▸ **AVAILABLE DATA**
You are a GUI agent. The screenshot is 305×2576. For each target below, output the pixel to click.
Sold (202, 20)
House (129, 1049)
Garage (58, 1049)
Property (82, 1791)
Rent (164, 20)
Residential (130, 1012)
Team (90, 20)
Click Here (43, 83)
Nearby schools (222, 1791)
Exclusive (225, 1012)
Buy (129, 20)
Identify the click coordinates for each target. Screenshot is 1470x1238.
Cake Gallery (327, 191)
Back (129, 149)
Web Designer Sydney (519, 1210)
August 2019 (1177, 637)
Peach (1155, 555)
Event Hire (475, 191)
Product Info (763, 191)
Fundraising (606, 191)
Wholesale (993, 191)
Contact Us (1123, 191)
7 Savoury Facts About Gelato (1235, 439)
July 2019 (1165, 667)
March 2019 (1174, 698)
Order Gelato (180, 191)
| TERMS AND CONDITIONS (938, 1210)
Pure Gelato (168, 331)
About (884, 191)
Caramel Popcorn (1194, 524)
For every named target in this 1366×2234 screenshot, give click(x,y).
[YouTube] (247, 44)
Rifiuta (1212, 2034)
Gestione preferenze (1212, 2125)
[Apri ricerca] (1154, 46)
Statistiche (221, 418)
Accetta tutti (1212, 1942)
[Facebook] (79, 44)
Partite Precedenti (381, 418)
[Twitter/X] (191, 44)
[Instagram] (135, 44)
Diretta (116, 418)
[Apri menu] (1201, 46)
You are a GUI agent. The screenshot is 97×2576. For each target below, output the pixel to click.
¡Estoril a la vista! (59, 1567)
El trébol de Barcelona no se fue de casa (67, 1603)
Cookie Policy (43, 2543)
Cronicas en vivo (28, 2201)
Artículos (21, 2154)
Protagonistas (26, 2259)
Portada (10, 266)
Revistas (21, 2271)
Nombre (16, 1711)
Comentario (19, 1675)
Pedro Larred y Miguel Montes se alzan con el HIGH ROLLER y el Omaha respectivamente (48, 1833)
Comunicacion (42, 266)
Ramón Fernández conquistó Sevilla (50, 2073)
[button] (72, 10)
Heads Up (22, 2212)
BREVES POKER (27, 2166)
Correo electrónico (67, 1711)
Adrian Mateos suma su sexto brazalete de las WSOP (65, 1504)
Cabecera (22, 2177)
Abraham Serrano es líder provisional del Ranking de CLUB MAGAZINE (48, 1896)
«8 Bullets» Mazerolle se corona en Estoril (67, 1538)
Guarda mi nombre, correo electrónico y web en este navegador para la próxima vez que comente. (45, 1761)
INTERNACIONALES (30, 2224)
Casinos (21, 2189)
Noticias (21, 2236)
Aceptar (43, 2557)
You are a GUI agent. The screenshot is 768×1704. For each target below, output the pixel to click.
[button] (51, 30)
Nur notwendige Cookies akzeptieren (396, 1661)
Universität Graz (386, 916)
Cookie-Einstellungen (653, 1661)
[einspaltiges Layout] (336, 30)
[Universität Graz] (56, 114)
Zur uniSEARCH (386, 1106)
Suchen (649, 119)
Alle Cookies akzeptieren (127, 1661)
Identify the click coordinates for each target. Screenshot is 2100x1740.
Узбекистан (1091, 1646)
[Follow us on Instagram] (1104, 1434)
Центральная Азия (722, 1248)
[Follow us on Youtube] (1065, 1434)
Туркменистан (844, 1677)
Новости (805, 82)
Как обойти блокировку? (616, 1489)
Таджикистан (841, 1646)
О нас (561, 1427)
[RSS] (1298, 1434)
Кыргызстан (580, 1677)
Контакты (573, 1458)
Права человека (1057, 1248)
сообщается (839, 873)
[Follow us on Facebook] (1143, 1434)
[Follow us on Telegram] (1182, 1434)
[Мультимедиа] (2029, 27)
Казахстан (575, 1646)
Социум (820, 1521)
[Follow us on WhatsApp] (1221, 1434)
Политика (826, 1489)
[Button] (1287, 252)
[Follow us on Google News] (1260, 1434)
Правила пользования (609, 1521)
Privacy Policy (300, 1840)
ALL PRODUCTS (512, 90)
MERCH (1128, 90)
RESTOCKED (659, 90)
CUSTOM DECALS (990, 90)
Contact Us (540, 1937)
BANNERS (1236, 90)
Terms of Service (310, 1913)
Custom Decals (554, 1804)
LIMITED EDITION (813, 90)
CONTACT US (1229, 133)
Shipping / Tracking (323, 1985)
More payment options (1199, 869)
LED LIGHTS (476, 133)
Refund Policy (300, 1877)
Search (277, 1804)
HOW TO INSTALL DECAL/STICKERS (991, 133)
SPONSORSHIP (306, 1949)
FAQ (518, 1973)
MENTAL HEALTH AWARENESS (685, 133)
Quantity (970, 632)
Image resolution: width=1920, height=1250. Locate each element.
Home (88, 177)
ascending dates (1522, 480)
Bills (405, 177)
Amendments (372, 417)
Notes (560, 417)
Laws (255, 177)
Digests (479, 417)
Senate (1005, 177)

▸ **AIM OF THE TASK**
Among the entries, how many lines include the word "Policy"? Answer with only the number.

▸ **EXPECTED ANSWER**
3